Se aquilo que é planejado só parte do desejo do educador, por mais interessante que seja, cai na imposição. Se planejamos pensando nos interesses e pesquisas já apresentados pelas crianças e nas necessidades identificadas nas reflexões pedagógicas, então oferecemos oportunidades de experiências.

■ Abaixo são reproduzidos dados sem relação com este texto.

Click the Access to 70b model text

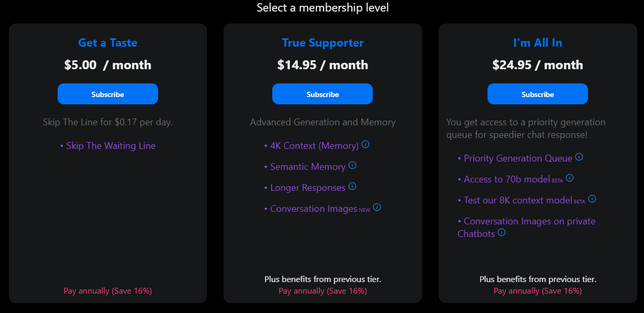click(505, 178)
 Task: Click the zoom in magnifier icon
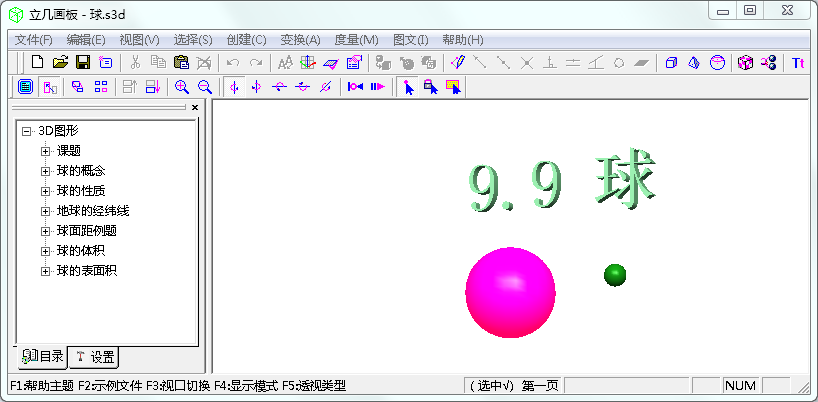(x=182, y=87)
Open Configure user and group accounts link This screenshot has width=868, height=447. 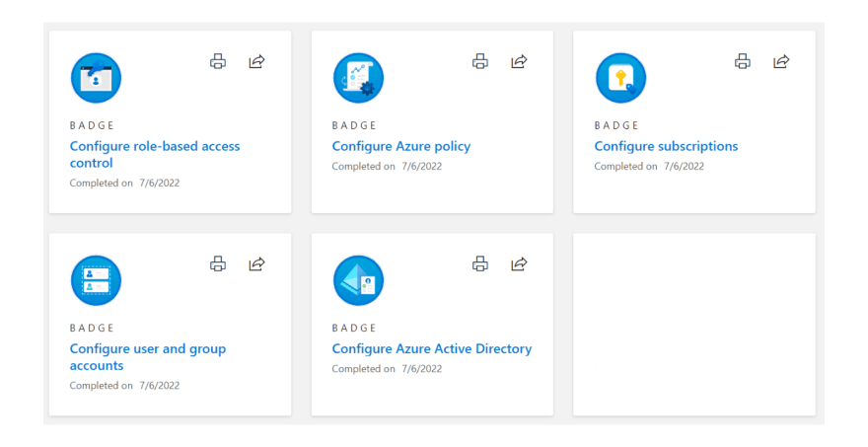pyautogui.click(x=148, y=357)
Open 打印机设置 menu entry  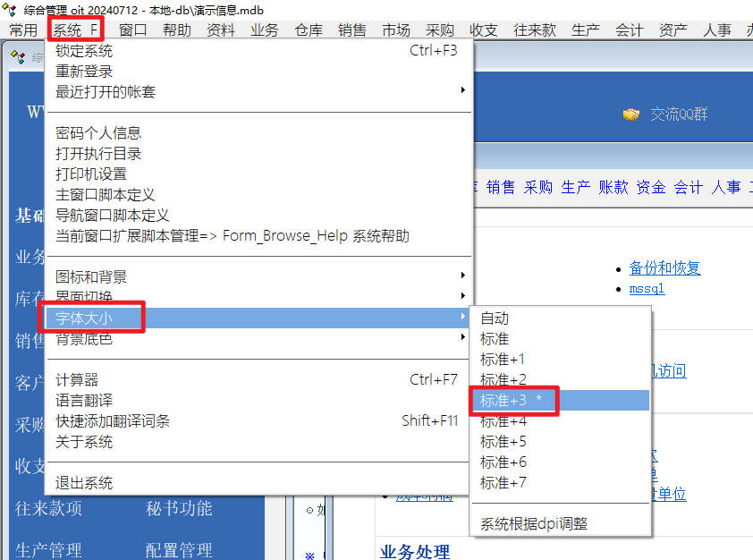click(91, 174)
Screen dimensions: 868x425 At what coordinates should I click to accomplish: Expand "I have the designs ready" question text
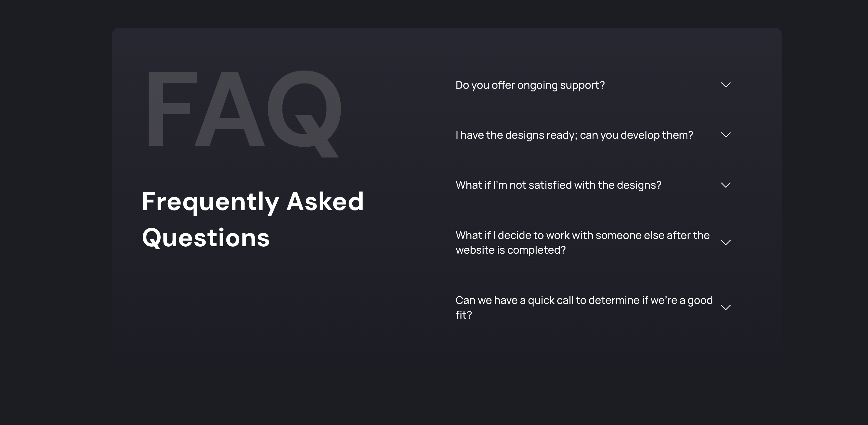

Se pensamos em propor (não fazer!) atividade, com opções de propostas “paralelas” para quem tem outros desejos, garantimos vivências significativas.
Mas afinal, qual a responsabilidade sobre o desenvolvimento das crianças na escola?
Nossa responsabilidade com as infâncias é garantir brincadeiras, desafios, espaços de relações, o desejo de criar e se expressar e o bem estar, experiências organizadas em CAMPOS DE EXPERIÊNCIAS:
Habilidades do Corpo (corpo, gestos e movimentos*)
- Autonomia e segurança para buscar objetos, pessoas, se deslocar e brincar.
- Brincadeiras, busca por desafios corporais, controle motor, posicionamento espacial, deslocamentos, adequação dos gestos e movimentos.
- Gestos e movimentos expressivos do corpo como comunicador.
- Cuidados com o próprio corpo, higiene, alimentação e bem estar.
Habilidades Sociais, Autonomia e Identidade (o eu, o outro e o nós*)
- Percepção do próprio corpo, dos limites, habilidades e singularidades.
- Reconhecimento e valorização da própria cultura. Contato com a cultura local e as culturas de outros povos.
- Vivências sobre a diversidade e a inclusão.
- Expressão de sentimentos, desejos e necessidades.
- Percepção do efeito das próprias ações e empatia.
- Curiosidade, pesquisa envolvimento em desafios e soluções de problemas.
- Autonomia no brincar e nos cuidados de si, do outro e do ambiente.
- Participação em situações de colaboração e compartilhamento.
- Relação: interação com adultos e crianças. Ter iniciativa e buscar soluções para conflitos. Brincadeiras: individuais, lado a lado e em grupo.
Campo da Oralidade e Letramento (escuta, fala, pensamento e imaginação*)
- Expressão oral e diálogo: balbucios, fala e brincadeiras com a oralidade. Comunicar-se no cotidiano
- Narração de acontecimentos, criação de enredos e recontos.
- Vivência de oportunidades para compreender a fala dos adultos e das crianças
- Percepção dos diferentes discursos e usos sociais da língua (falada e escrita)
- Brincar com as palavras (cantigas, parlendas, quadrinhas)
- Experiências com momentos de narrativas literárias (contação de histórias, cantigas, parlendas etc.) e momentos de conversas em grupo (roda).
- Oportunidades para desenvolver o comportamento leitor.
- Experimentação gráfica de marcas – desenho/pintura – para ampliar as narrativas e despertar hipóteses para a escrita.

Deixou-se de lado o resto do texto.